--- Work required ---
Within the listing below, count the lines that include "page" and give the count alone.

--- Supplied records ---
###
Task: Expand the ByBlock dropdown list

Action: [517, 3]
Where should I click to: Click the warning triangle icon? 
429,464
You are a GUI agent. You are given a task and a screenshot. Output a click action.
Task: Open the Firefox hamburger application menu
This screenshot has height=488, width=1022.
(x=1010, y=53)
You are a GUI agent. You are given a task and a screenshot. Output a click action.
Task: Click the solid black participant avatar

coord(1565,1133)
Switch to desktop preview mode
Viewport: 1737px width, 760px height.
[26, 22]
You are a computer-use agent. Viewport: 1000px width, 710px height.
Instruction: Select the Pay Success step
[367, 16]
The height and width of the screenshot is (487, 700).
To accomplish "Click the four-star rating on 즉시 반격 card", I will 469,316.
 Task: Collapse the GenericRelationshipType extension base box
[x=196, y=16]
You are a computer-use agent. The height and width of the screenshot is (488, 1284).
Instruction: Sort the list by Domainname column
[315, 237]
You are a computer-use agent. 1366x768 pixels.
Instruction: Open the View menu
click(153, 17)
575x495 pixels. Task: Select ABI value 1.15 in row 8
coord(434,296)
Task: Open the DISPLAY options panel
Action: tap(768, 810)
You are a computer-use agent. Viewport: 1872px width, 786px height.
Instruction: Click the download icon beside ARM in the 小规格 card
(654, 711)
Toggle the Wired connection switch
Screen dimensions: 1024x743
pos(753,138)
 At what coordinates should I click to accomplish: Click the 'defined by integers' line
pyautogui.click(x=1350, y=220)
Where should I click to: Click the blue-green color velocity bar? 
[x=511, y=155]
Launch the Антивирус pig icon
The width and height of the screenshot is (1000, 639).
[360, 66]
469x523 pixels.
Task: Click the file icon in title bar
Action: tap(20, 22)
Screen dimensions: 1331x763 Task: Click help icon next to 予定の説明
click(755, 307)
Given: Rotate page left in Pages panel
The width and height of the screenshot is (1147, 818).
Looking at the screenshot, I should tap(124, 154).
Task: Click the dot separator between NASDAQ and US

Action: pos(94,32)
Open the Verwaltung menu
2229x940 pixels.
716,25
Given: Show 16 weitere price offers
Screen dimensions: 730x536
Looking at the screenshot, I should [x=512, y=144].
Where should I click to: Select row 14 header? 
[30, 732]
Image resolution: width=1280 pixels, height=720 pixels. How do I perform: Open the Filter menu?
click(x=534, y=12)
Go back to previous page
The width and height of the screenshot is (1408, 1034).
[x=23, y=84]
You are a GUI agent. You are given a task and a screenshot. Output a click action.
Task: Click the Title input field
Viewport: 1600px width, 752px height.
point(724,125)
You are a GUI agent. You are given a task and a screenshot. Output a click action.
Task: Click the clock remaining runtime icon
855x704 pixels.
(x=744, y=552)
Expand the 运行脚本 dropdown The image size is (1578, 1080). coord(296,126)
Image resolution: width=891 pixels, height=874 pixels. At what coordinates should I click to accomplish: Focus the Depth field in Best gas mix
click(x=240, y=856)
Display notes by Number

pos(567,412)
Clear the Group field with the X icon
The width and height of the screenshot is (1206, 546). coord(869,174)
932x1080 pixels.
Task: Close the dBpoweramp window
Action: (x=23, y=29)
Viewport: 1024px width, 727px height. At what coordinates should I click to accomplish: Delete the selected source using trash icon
###
--- Solution for this task ---
2